INFORMATION SUPPLIED =
○ ○ ○ ○
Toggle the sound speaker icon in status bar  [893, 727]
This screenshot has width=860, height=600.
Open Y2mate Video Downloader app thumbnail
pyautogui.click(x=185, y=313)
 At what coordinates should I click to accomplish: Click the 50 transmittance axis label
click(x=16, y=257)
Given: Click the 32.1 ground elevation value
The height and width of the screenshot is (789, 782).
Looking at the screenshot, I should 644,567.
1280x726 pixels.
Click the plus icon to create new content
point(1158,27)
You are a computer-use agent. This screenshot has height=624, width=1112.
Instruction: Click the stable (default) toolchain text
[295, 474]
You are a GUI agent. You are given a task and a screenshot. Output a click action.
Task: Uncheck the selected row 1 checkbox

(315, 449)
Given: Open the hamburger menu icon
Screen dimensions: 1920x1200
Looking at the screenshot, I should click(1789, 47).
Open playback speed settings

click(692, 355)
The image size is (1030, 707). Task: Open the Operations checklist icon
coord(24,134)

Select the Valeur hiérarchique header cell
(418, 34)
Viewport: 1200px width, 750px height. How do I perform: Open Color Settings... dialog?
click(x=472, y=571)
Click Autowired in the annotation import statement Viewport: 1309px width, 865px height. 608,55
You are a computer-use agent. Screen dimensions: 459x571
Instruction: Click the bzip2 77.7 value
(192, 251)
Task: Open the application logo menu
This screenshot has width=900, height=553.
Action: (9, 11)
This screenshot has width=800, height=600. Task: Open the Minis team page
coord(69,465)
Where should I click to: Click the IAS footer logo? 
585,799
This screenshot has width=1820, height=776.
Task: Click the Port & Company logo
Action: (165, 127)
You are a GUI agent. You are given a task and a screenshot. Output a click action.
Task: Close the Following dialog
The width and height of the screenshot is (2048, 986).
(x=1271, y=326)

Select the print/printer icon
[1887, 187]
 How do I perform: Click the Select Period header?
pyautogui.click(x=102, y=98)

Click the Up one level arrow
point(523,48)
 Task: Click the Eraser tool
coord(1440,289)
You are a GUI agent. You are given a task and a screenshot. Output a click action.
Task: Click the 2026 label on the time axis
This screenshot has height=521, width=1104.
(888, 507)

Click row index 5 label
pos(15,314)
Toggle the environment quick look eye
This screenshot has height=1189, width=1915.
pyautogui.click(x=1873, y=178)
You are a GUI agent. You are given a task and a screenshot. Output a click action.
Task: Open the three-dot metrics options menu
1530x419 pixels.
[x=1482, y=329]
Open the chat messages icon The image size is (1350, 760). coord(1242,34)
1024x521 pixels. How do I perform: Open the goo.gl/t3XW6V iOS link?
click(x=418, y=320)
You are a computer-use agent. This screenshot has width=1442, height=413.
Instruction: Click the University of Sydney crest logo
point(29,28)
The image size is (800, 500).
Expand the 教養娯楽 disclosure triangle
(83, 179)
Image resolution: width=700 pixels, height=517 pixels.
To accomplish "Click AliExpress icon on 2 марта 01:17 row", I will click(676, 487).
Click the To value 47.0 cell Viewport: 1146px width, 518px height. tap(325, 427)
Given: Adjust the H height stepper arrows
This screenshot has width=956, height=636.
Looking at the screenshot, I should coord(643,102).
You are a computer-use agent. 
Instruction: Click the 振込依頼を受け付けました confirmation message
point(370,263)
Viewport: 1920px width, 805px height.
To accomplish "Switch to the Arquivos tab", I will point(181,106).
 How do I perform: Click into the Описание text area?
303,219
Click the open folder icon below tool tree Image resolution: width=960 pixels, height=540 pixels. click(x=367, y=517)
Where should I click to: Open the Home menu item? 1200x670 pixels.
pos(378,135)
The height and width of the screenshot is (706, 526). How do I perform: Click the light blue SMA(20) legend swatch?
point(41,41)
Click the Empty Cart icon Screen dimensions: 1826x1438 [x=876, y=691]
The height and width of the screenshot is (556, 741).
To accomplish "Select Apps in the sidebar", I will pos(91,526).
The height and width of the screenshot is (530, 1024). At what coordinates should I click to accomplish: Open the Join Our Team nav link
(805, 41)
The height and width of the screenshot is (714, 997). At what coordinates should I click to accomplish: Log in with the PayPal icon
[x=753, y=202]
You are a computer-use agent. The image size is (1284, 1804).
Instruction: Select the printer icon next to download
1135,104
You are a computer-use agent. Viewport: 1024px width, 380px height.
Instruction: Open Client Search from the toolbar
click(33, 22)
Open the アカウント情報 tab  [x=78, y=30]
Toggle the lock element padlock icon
○ ○ ○ ○
Give back the material above in full, exactly as it reads.

Toggle the sound speaker icon in status bar  [893, 727]
This screenshot has width=860, height=600.
Open Y2mate Video Downloader app thumbnail
pyautogui.click(x=185, y=313)
 At what coordinates should I click to accomplish: Click the 50 transmittance axis label
click(x=16, y=257)
Given: Click the 32.1 ground elevation value
The height and width of the screenshot is (789, 782).
Looking at the screenshot, I should 644,567.
1280x726 pixels.
Click the plus icon to create new content
point(1158,27)
You are a computer-use agent. This screenshot has height=624, width=1112.
Instruction: Click the stable (default) toolchain text
[295, 474]
You are a GUI agent. You are given a task and a screenshot. Output a click action.
Task: Uncheck the selected row 1 checkbox

(315, 449)
Given: Open the hamburger menu icon
Screen dimensions: 1920x1200
Looking at the screenshot, I should click(1789, 47).
Open playback speed settings

click(692, 355)
The image size is (1030, 707). Task: Open the Operations checklist icon
coord(24,134)

Select the Valeur hiérarchique header cell
(418, 34)
Viewport: 1200px width, 750px height. How do I perform: Open Color Settings... dialog?
click(x=472, y=571)
Click Autowired in the annotation import statement Viewport: 1309px width, 865px height. 608,55
You are a computer-use agent. Screen dimensions: 459x571
Instruction: Click the bzip2 77.7 value
(192, 251)
Task: Open the application logo menu
This screenshot has width=900, height=553.
Action: (9, 11)
This screenshot has width=800, height=600. Task: Open the Minis team page
coord(69,465)
Where should I click to: Click the IAS footer logo? 
585,799
This screenshot has width=1820, height=776.
Task: Click the Port & Company logo
Action: (165, 127)
You are a GUI agent. You are given a task and a screenshot. Output a click action.
Task: Close the Following dialog
The width and height of the screenshot is (2048, 986).
(x=1271, y=326)

Select the print/printer icon
[1887, 187]
 How do I perform: Click the Select Period header?
pyautogui.click(x=102, y=98)

Click the Up one level arrow
point(523,48)
 Task: Click the Eraser tool
coord(1440,289)
You are a GUI agent. You are given a task and a screenshot. Output a click action.
Task: Click the 2026 label on the time axis
This screenshot has height=521, width=1104.
(888, 507)

Click row index 5 label
pos(15,314)
Toggle the environment quick look eye
This screenshot has height=1189, width=1915.
pyautogui.click(x=1873, y=178)
You are a GUI agent. You are given a task and a screenshot. Output a click action.
Task: Open the three-dot metrics options menu
1530x419 pixels.
[x=1482, y=329]
Open the chat messages icon The image size is (1350, 760). coord(1242,34)
1024x521 pixels. How do I perform: Open the goo.gl/t3XW6V iOS link?
click(x=418, y=320)
You are a computer-use agent. This screenshot has width=1442, height=413.
Instruction: Click the University of Sydney crest logo
point(29,28)
The image size is (800, 500).
Expand the 教養娯楽 disclosure triangle
(83, 179)
Image resolution: width=700 pixels, height=517 pixels.
To accomplish "Click AliExpress icon on 2 марта 01:17 row", I will click(676, 487).
Click the To value 47.0 cell Viewport: 1146px width, 518px height. tap(325, 427)
Given: Adjust the H height stepper arrows
This screenshot has width=956, height=636.
Looking at the screenshot, I should coord(643,102).
You are a computer-use agent. 
Instruction: Click the 振込依頼を受け付けました confirmation message
point(370,263)
Viewport: 1920px width, 805px height.
To accomplish "Switch to the Arquivos tab", I will point(181,106).
 How do I perform: Click into the Описание text area?
303,219
Click the open folder icon below tool tree Image resolution: width=960 pixels, height=540 pixels. click(x=367, y=517)
Where should I click to: Open the Home menu item? 1200x670 pixels.
pos(378,135)
The height and width of the screenshot is (706, 526). How do I perform: Click the light blue SMA(20) legend swatch?
point(41,41)
Click the Empty Cart icon Screen dimensions: 1826x1438 [x=876, y=691]
The height and width of the screenshot is (556, 741).
To accomplish "Select Apps in the sidebar", I will pos(91,526).
The height and width of the screenshot is (530, 1024). At what coordinates should I click to accomplish: Open the Join Our Team nav link
(805, 41)
The height and width of the screenshot is (714, 997). At what coordinates should I click to accomplish: Log in with the PayPal icon
[x=753, y=202]
You are a computer-use agent. The image size is (1284, 1804).
Instruction: Select the printer icon next to download
1135,104
You are a computer-use agent. Viewport: 1024px width, 380px height.
Instruction: Open Client Search from the toolbar
click(33, 22)
Open the アカウント情報 tab  [x=78, y=30]
Toggle the lock element padlock icon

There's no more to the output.